### TASK REQUIREMENTS
Character for character, write out the data below.

Start of Block

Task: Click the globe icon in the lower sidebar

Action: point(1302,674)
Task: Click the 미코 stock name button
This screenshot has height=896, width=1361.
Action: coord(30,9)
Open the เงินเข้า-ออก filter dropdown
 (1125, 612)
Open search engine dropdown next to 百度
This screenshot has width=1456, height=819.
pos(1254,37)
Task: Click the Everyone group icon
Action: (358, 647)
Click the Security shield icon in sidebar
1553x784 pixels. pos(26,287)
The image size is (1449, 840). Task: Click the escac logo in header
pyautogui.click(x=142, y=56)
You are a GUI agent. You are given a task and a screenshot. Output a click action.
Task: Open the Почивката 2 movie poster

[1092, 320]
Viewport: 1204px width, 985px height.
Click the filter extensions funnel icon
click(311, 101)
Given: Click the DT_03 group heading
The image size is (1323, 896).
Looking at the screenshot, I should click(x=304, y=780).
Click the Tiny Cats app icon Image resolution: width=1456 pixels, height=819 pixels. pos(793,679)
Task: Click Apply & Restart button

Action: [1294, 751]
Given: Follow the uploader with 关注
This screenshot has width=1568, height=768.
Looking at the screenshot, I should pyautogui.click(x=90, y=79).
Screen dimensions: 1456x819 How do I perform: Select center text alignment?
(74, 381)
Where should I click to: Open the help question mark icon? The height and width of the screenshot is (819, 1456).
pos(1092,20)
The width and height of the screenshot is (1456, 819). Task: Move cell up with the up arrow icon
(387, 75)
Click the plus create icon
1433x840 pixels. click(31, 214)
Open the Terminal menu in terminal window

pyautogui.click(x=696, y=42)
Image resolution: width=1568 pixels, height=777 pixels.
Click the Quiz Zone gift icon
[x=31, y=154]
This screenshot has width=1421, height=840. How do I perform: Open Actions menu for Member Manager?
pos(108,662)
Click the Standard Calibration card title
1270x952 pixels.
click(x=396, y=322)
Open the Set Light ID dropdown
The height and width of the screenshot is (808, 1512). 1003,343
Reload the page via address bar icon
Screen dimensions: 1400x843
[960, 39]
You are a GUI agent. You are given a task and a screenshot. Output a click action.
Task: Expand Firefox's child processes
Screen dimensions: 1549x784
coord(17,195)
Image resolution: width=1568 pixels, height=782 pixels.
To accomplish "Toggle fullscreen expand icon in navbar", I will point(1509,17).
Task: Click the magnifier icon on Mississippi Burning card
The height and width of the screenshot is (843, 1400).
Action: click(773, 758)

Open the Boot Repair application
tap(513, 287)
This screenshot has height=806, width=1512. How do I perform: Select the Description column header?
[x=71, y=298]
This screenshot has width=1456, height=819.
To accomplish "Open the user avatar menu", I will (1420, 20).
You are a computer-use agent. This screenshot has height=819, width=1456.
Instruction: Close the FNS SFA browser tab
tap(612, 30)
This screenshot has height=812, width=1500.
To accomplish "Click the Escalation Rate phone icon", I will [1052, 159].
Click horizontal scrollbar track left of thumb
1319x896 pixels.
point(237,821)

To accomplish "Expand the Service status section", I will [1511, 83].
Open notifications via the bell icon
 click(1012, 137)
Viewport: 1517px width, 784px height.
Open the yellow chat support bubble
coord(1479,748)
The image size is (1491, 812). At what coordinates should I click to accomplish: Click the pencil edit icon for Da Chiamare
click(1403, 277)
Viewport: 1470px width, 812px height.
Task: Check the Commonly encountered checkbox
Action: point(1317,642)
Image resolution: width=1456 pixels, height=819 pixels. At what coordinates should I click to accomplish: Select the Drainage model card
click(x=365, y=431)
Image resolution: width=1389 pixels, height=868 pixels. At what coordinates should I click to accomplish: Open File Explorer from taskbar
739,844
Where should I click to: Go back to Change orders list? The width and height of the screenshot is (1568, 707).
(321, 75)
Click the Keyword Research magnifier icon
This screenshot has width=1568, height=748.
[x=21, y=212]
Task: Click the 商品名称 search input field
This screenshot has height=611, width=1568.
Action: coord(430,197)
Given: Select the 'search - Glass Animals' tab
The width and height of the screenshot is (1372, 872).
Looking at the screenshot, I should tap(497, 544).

End of Block

### EXERCISE SOLUTION
Task: Click the globe icon in the lower sidebar

Action: point(1302,674)
Task: Click the 미코 stock name button
This screenshot has height=896, width=1361.
Action: coord(30,9)
Open the เงินเข้า-ออก filter dropdown
 (1125, 612)
Open search engine dropdown next to 百度
This screenshot has width=1456, height=819.
pos(1254,37)
Task: Click the Everyone group icon
Action: (358, 647)
Click the Security shield icon in sidebar
1553x784 pixels. pos(26,287)
The image size is (1449, 840). Task: Click the escac logo in header
pyautogui.click(x=142, y=56)
You are a GUI agent. You are given a task and a screenshot. Output a click action.
Task: Open the Почивката 2 movie poster

[1092, 320]
Viewport: 1204px width, 985px height.
Click the filter extensions funnel icon
click(311, 101)
Given: Click the DT_03 group heading
The image size is (1323, 896).
Looking at the screenshot, I should click(x=304, y=780).
Click the Tiny Cats app icon Image resolution: width=1456 pixels, height=819 pixels. pos(793,679)
Task: Click Apply & Restart button

Action: [1294, 751]
Given: Follow the uploader with 关注
This screenshot has width=1568, height=768.
Looking at the screenshot, I should pyautogui.click(x=90, y=79).
Screen dimensions: 1456x819 How do I perform: Select center text alignment?
(74, 381)
Where should I click to: Open the help question mark icon? The height and width of the screenshot is (819, 1456).
pos(1092,20)
The width and height of the screenshot is (1456, 819). Task: Move cell up with the up arrow icon
(387, 75)
Click the plus create icon
1433x840 pixels. click(31, 214)
Open the Terminal menu in terminal window

pyautogui.click(x=696, y=42)
Image resolution: width=1568 pixels, height=777 pixels.
Click the Quiz Zone gift icon
[x=31, y=154]
This screenshot has width=1421, height=840. How do I perform: Open Actions menu for Member Manager?
pos(108,662)
Click the Standard Calibration card title
1270x952 pixels.
click(x=396, y=322)
Open the Set Light ID dropdown
The height and width of the screenshot is (808, 1512). 1003,343
Reload the page via address bar icon
Screen dimensions: 1400x843
[960, 39]
You are a GUI agent. You are given a task and a screenshot. Output a click action.
Task: Expand Firefox's child processes
Screen dimensions: 1549x784
coord(17,195)
Image resolution: width=1568 pixels, height=782 pixels.
To accomplish "Toggle fullscreen expand icon in navbar", I will point(1509,17).
Task: Click the magnifier icon on Mississippi Burning card
The height and width of the screenshot is (843, 1400).
Action: click(773, 758)

Open the Boot Repair application
tap(513, 287)
This screenshot has height=806, width=1512. How do I perform: Select the Description column header?
[x=71, y=298]
This screenshot has width=1456, height=819.
To accomplish "Open the user avatar menu", I will (1420, 20).
You are a computer-use agent. This screenshot has height=819, width=1456.
Instruction: Close the FNS SFA browser tab
tap(612, 30)
This screenshot has height=812, width=1500.
To accomplish "Click the Escalation Rate phone icon", I will [1052, 159].
Click horizontal scrollbar track left of thumb
1319x896 pixels.
point(237,821)

To accomplish "Expand the Service status section", I will [1511, 83].
Open notifications via the bell icon
 click(1012, 137)
Viewport: 1517px width, 784px height.
Open the yellow chat support bubble
coord(1479,748)
The image size is (1491, 812). At what coordinates should I click to accomplish: Click the pencil edit icon for Da Chiamare
click(1403, 277)
Viewport: 1470px width, 812px height.
Task: Check the Commonly encountered checkbox
Action: point(1317,642)
Image resolution: width=1456 pixels, height=819 pixels. At what coordinates should I click to accomplish: Select the Drainage model card
click(x=365, y=431)
Image resolution: width=1389 pixels, height=868 pixels. At what coordinates should I click to accomplish: Open File Explorer from taskbar
739,844
Where should I click to: Go back to Change orders list? The width and height of the screenshot is (1568, 707).
(321, 75)
Click the Keyword Research magnifier icon
This screenshot has width=1568, height=748.
[x=21, y=212]
Task: Click the 商品名称 search input field
This screenshot has height=611, width=1568.
Action: coord(430,197)
Given: Select the 'search - Glass Animals' tab
The width and height of the screenshot is (1372, 872).
Looking at the screenshot, I should tap(497, 544).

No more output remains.